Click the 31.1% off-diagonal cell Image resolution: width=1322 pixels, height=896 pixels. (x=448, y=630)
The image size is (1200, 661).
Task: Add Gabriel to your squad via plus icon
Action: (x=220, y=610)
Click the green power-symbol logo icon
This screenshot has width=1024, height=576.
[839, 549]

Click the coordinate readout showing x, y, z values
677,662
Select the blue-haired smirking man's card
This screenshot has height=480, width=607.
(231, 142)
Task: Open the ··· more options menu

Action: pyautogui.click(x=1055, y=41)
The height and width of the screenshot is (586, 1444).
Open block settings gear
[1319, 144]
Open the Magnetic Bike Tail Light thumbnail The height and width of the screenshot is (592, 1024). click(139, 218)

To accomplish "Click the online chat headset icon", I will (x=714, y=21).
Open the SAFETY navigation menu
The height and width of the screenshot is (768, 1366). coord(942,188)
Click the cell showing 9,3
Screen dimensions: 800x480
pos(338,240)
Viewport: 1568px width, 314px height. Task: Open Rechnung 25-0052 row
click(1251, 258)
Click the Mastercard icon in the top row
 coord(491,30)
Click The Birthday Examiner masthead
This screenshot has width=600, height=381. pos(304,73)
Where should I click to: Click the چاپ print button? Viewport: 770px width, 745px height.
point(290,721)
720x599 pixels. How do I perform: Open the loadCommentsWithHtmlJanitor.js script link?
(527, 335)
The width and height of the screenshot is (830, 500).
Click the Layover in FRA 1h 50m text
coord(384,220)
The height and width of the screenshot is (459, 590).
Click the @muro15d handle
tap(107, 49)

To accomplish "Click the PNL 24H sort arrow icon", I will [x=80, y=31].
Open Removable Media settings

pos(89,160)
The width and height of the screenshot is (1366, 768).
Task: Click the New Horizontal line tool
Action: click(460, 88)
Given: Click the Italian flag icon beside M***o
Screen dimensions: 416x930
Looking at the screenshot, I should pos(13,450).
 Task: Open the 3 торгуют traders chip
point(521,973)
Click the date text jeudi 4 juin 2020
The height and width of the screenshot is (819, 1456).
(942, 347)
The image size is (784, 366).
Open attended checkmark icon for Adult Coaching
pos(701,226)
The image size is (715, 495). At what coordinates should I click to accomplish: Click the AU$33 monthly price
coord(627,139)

--

All lines from the one with "The height and width of the screenshot is (459, 590)." to the end of the records must be set down exactly. Skip every line before it.

### RESPONSE AREA
The height and width of the screenshot is (459, 590).
Click the @muro15d handle
tap(107, 49)

To accomplish "Click the PNL 24H sort arrow icon", I will [x=80, y=31].
Open Removable Media settings

pos(89,160)
The width and height of the screenshot is (1366, 768).
Task: Click the New Horizontal line tool
Action: click(460, 88)
Given: Click the Italian flag icon beside M***o
Screen dimensions: 416x930
Looking at the screenshot, I should pos(13,450).
 Task: Open the 3 торгуют traders chip
point(521,973)
Click the date text jeudi 4 juin 2020
The height and width of the screenshot is (819, 1456).
(942, 347)
The image size is (784, 366).
Open attended checkmark icon for Adult Coaching
pos(701,226)
The image size is (715, 495). At what coordinates should I click to accomplish: Click the AU$33 monthly price
coord(627,139)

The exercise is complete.